If you’re like me, you watch the nightly news with a sense of dread. Even though I’m a journalist myself, I am dismayed by the increasing tendency of most news agencies to abandon any sense of objectivity and paint every situation in the worst possible light. According to the major news agencies on both sides of the Atlantic, Britain is about to fall off an economic cliff after failing to reach a reasonable deal with the EU, while in America is in constitutional crisis.
While I acknowledge that we are at the end of something – global capitalism as we knew it, a European superstate, politics as usual in the US – and in the midst of a major shift, in our climate, our economics and our politics, I remain hopeful for a number of reasons, mostly because of the ingenuity of the human spirit to adapt and evolve.
Here are just a few reasons why we should all celebrate a happy 2019:
1. The polarity affecting America may start to shift. For those of you who despair of the giant divide between Republicans and Democrats, now that the Democrats are taking over the House of Representatives, if anything is going to be passed in Congress, these two warring sides will have to find common ground, which could have a knock-on effect among the population.
2. Business and other governments are starting to step up to the plate on political and social issues. For instance, leading members of the technology business have offered strong and vocal support for reformed and open immigration policies.
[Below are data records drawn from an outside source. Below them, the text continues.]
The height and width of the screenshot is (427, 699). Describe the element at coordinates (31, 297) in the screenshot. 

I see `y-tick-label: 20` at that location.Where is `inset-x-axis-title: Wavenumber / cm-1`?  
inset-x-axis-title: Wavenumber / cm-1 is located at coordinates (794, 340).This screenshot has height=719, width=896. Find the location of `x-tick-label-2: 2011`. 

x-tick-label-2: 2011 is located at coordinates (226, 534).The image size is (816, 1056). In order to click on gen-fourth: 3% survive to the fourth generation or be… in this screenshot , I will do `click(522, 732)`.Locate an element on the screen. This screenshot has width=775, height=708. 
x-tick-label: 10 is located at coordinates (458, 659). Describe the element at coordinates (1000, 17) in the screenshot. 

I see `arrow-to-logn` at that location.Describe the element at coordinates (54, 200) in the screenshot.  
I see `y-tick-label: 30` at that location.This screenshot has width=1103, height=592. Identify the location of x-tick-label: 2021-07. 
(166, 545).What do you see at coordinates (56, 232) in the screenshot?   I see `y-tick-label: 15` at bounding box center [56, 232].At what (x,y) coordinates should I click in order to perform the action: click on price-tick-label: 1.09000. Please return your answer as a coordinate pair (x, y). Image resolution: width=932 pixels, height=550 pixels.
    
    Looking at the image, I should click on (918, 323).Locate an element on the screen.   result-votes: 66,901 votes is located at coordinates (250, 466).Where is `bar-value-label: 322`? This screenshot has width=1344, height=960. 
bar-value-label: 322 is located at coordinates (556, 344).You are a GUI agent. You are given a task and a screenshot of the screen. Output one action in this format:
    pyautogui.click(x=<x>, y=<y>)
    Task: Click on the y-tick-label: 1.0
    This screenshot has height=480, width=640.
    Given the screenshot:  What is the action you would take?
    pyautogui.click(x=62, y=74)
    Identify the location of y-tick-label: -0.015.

As Mohamad Ali, CEO of Carbonite put it: “I am optimistic about the US’s future because more American business leaders are recognizing that they can no longer sit on the sidelines and must now engage the policies that will shape our country.” In terms of climate change, despite America’s withdrawal from the climate accord, numerous major oil companies like Royal Dutch Shell pledged to halve its carbon footprint by 2050. BP, Chevron and Exxon are also looking at renewables. A number have raised a $1 billion fun to invest in tech to reduce carbon emissions. In government, British Columbia has led North America with its CleanBC plan. By 2032, every new construction with have to be “net zero energy ready,’ and eight years later, every vehicle sold will have to be emission-free.
3. The ‘cliff edge’ facing Britain Brexit appears to be more of a medium- sized hill. Although the BBC and other news agencies keep harping on about how the motorways of Britain will have giant pile-ups of trucks and lorries attempting to get through new customs regulations, an
executivesfor the Port of Dover port recently wrote an article for the Telegraph describing that was blatantly not true, and that plans had been made for the Port to run essentially as normal. Parliamentary Ministers are now finally seriously discussing the advantages of a ‘no-deal’ Brexit and of using World Trade Organization trading rules –particularly its power to get the EU back to the negotiating table. Most of Europe is in financial trouble. They need Britain and its money - badly. Britain had a much greater challenge when they faced off a German army juggernaut armed only with sticks, broken bottles and grit in the early stages of WW II.
4. Cleantech is attracting ever more investment. According to DivestInvest campaign, some 985 institutional investors handling some $6.24 trillion have moved away from fossil fuels and are diverting their money to green fuel sources, which are now seen as mainstream.
5. Global poverty is falling. For the first time ever, according to American think tank, Brookings, the number of world’s population classed as middle-class has reached parity with the number of the world’s poor.
6. Global terrorism is also falling – sharply. The number of deaths from terrorism fell by more than a quarter in the last two years, and were falling before that.
7. The newest generation of grown-ups - now making up one-third of the US population - are an incredible force for change. Contrary to the ‘snowflake’ view of millennials, they’re far more politically engaged than their older counterparts. More than a quarter (28 percent) of millennials have attended a live event supporting a particular cause in the last year – compared to 15 percent of those from older generations – and 62 percent attend more cause-related events now than they did ten years ago.
In fact, they are completely redesigning what it means to be an activist. Instead of noisy demonstrations, they are engaging in bottom-up change, by embedding change-making into their daily lifestyles.
The biggest difference of all, according to the Impact Report, which examined cause engagement during 2016, is that millennials “no longer primarily look to traditional institutions to effect societal change.” Change isn’t going to come from the outside, in their view; they, as Gandhi so famously put it, need to be the change.
“For millennials, taking consistent, positive actions, every day or week, is a lifestyle and a fundamental part of their identity,” says Jean Case, who is CEO of the Case Foundation. “Members of this generation no longer
see themselves as ‘activists’ like their parents, but rather as everyday changemakers.”
And they’re beginning to vote with their wallets and their work choices. Some 51 percent said they would more likely buy from a conscious CEO, and 44 percent said that they’d be more loyal to a company where the CEO was willing to speak out about important activist issues. They’re taking to social media to influence business and even their own jobs.